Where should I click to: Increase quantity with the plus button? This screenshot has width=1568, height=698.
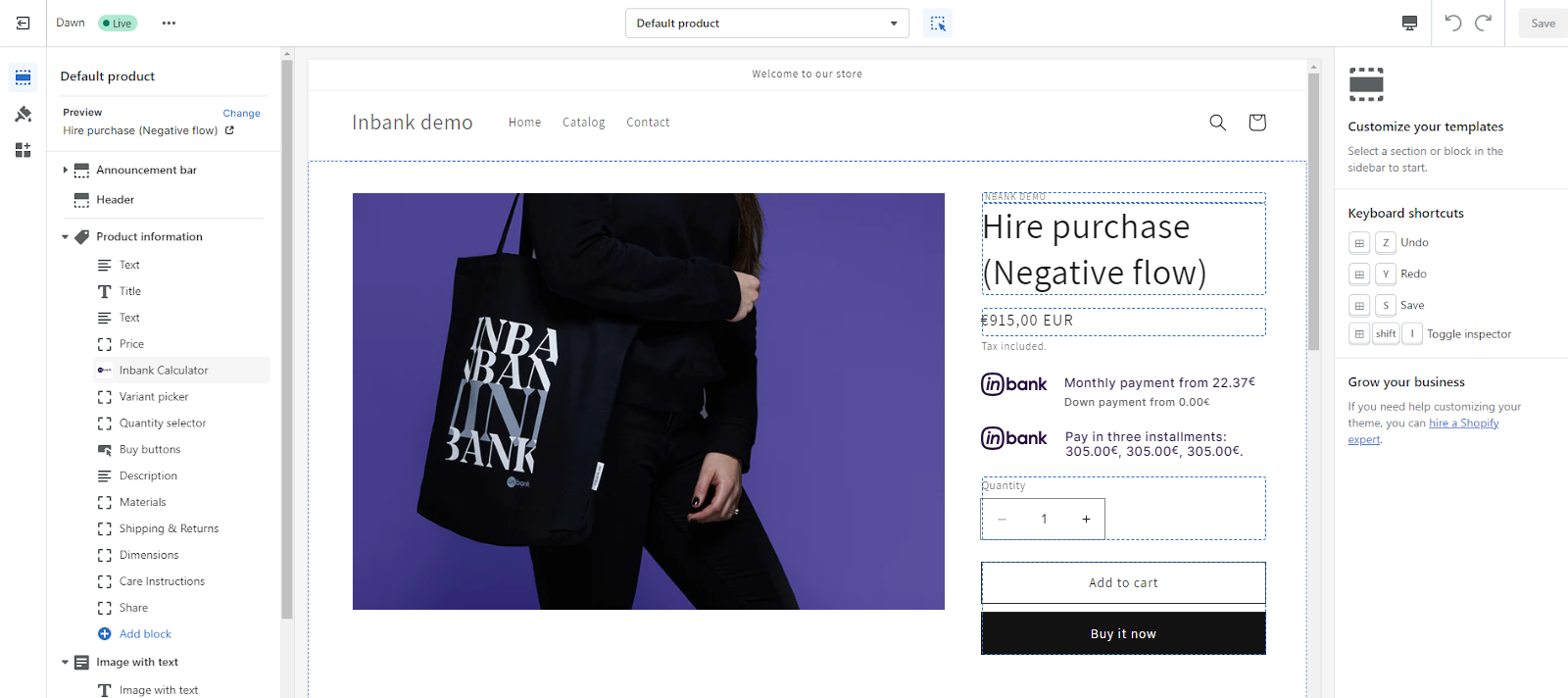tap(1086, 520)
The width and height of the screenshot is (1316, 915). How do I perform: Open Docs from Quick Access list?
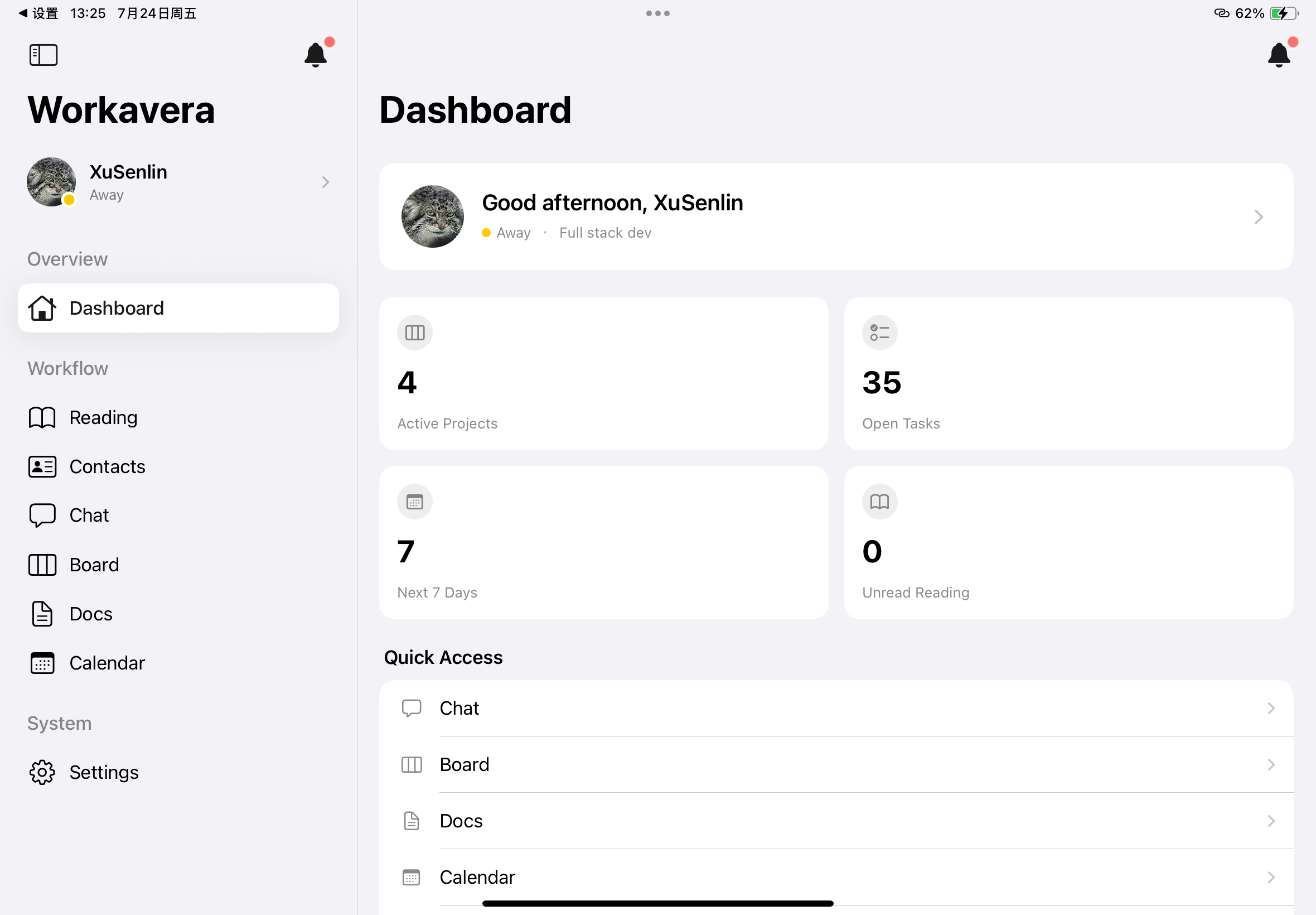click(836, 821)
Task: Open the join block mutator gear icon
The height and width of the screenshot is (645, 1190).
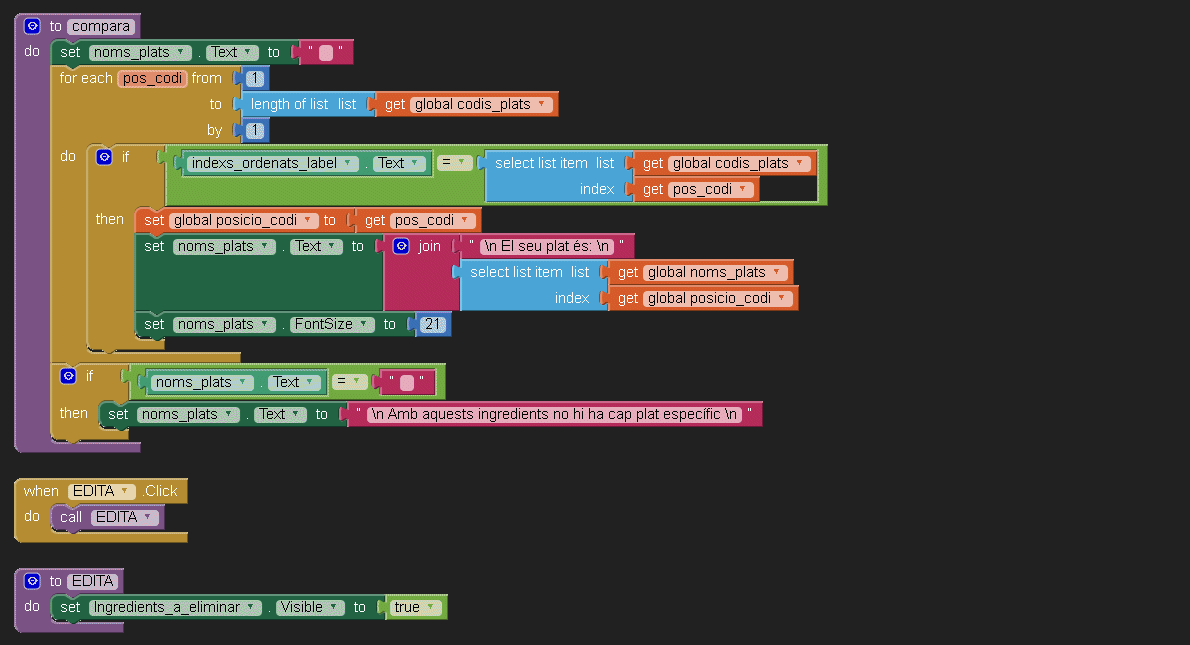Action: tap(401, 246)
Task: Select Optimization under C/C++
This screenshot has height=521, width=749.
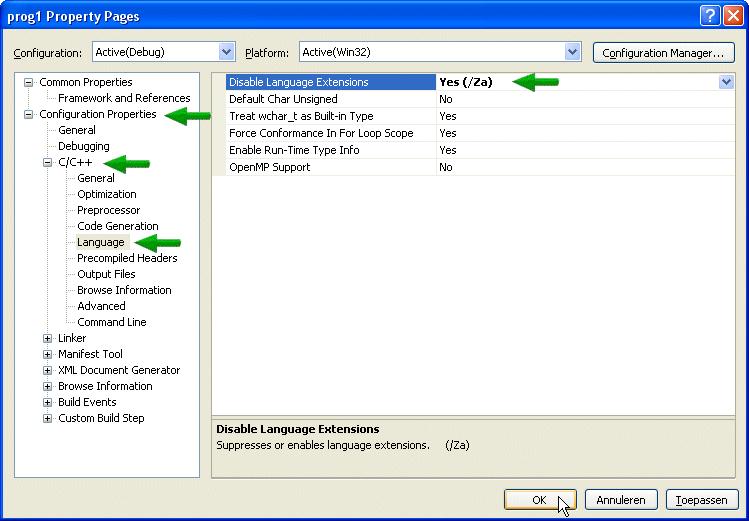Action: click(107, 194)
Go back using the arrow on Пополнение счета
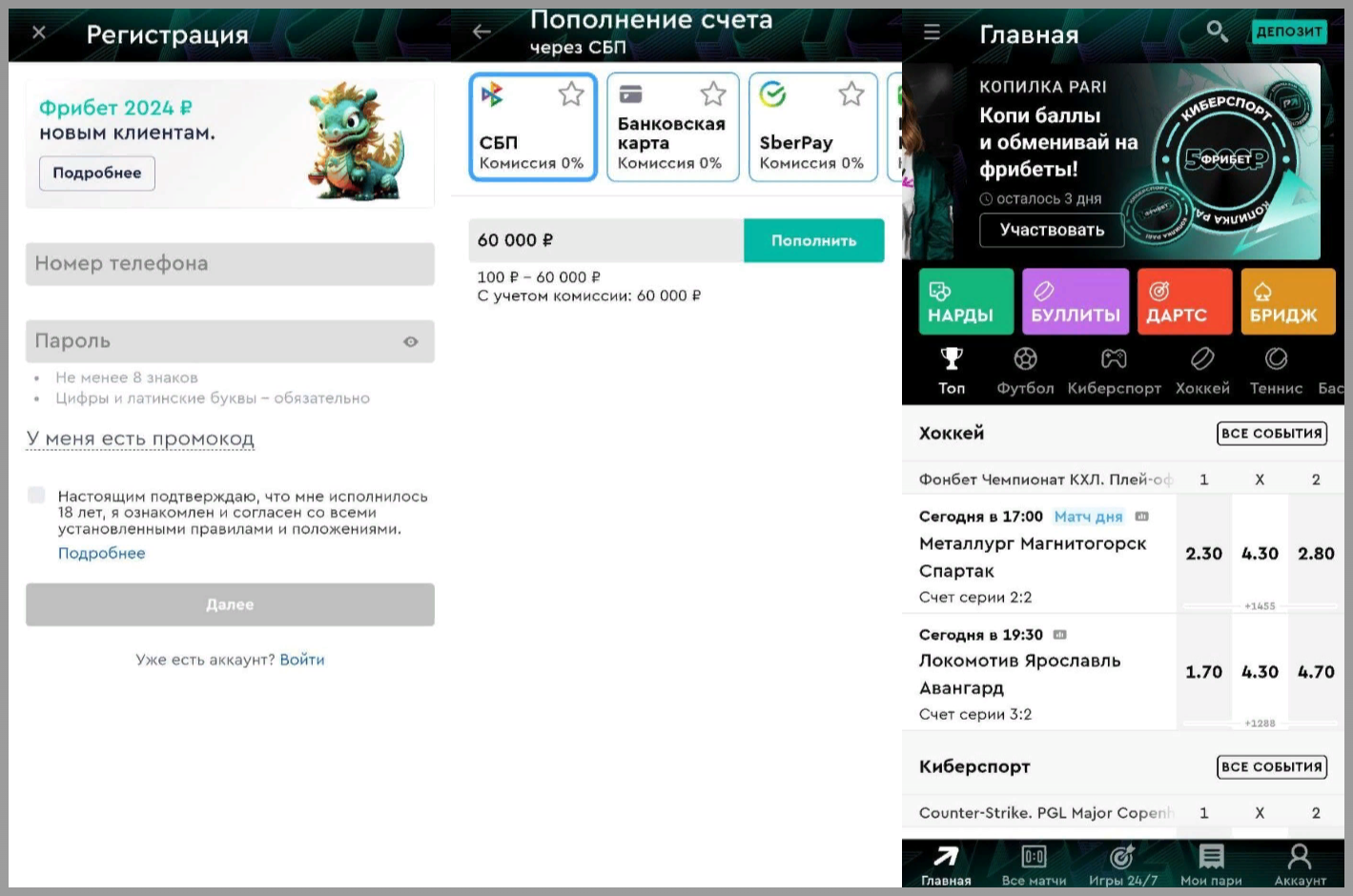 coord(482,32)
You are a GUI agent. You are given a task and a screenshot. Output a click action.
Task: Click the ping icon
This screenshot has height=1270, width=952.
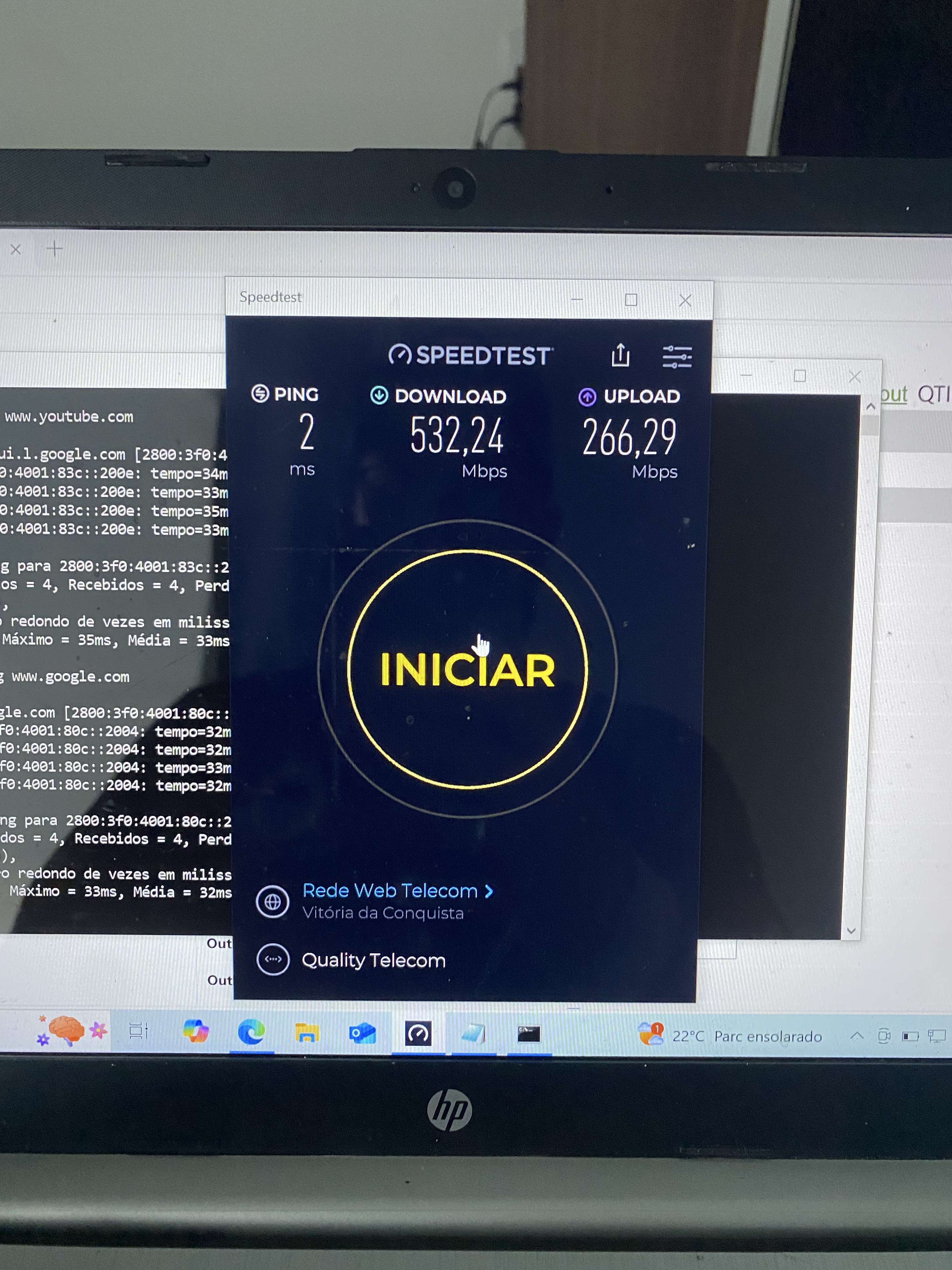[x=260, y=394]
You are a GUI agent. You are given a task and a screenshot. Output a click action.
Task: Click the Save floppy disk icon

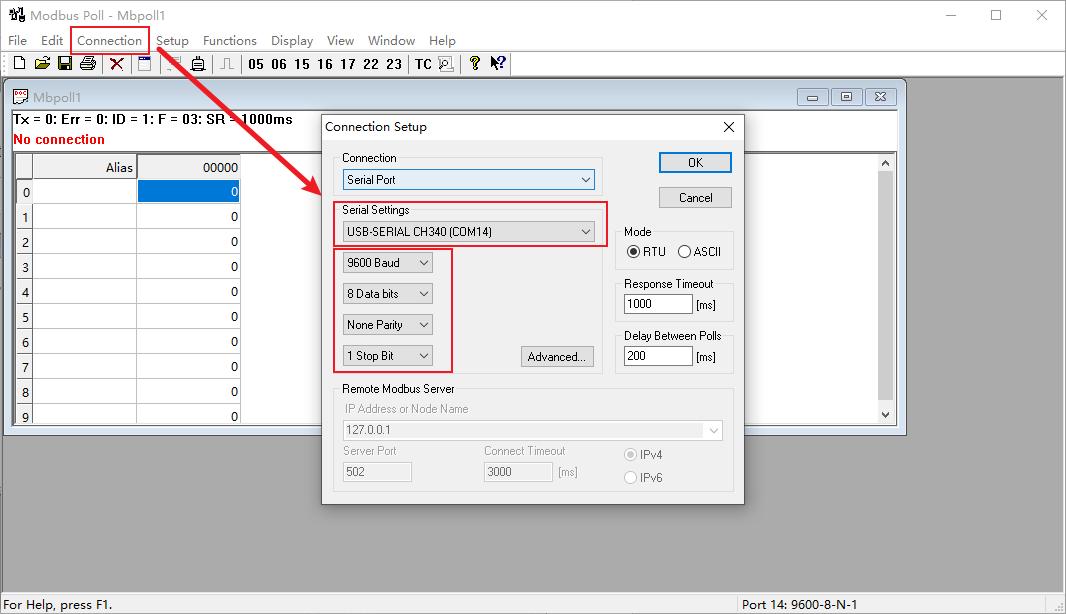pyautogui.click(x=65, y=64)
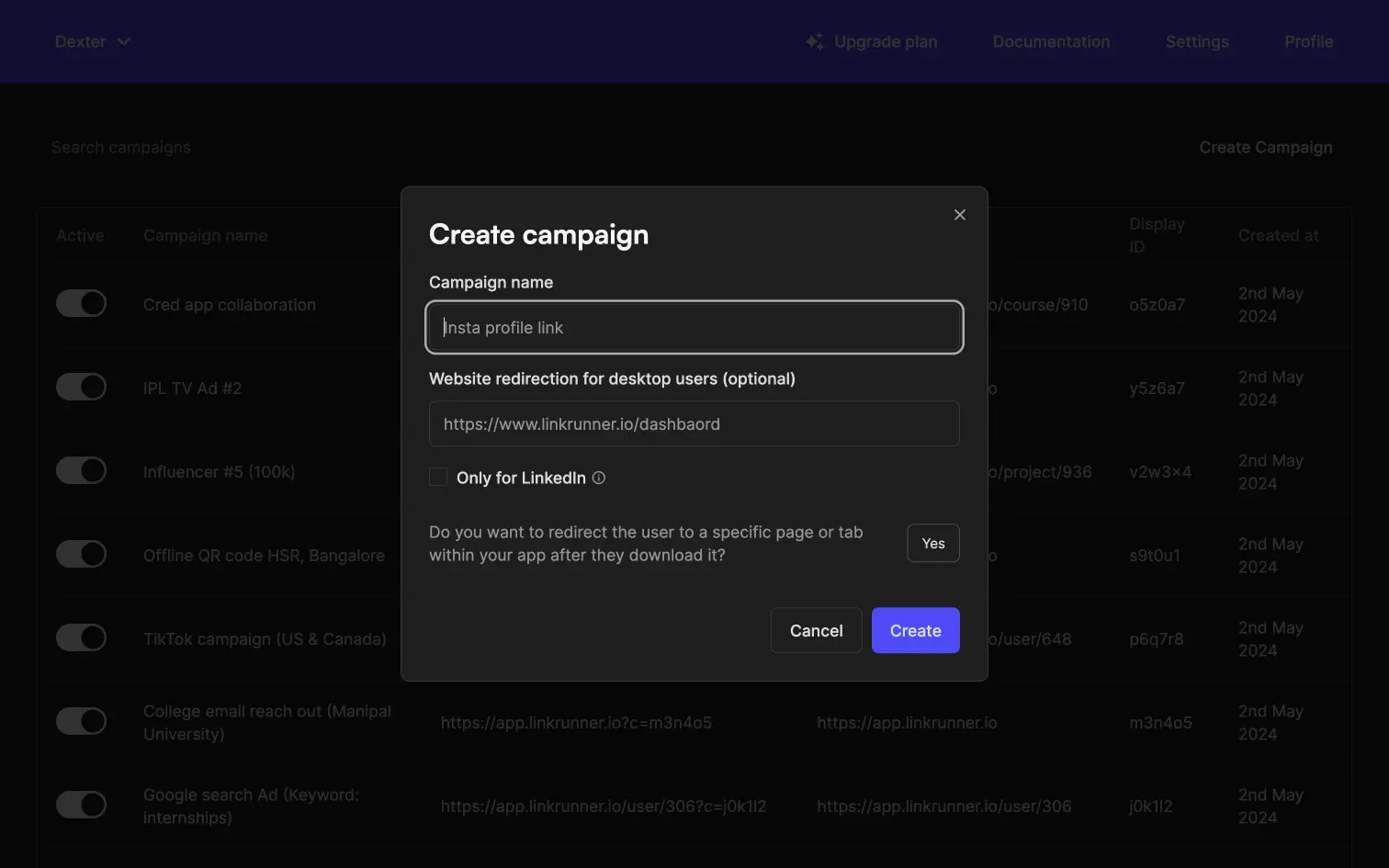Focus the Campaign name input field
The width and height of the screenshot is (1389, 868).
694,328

[TASK STATEMENT] Copy the data verbatim, starting at the line containing "Task: Open the join block mutator gear icon" and running through the final line of the data, both ends included. Leave the pictures out.

[ANSWER TO THE PROBLEM]
Task: Open the join block mutator gear icon
The height and width of the screenshot is (645, 1190).
Action: tap(401, 246)
Task: Select Optimization under C/C++
This screenshot has height=521, width=749.
Action: click(107, 194)
Go back using the arrow on Пополнение счета
 coord(482,32)
You are a GUI agent. You are given a task and a screenshot. Output a click action.
Task: Click the ping icon
This screenshot has height=1270, width=952.
[x=260, y=394]
You are a GUI agent. You are given a task and a screenshot. Output a click action.
Task: Click the Save floppy disk icon

pyautogui.click(x=65, y=64)
Focus the Campaign name input field
The width and height of the screenshot is (1389, 868).
694,328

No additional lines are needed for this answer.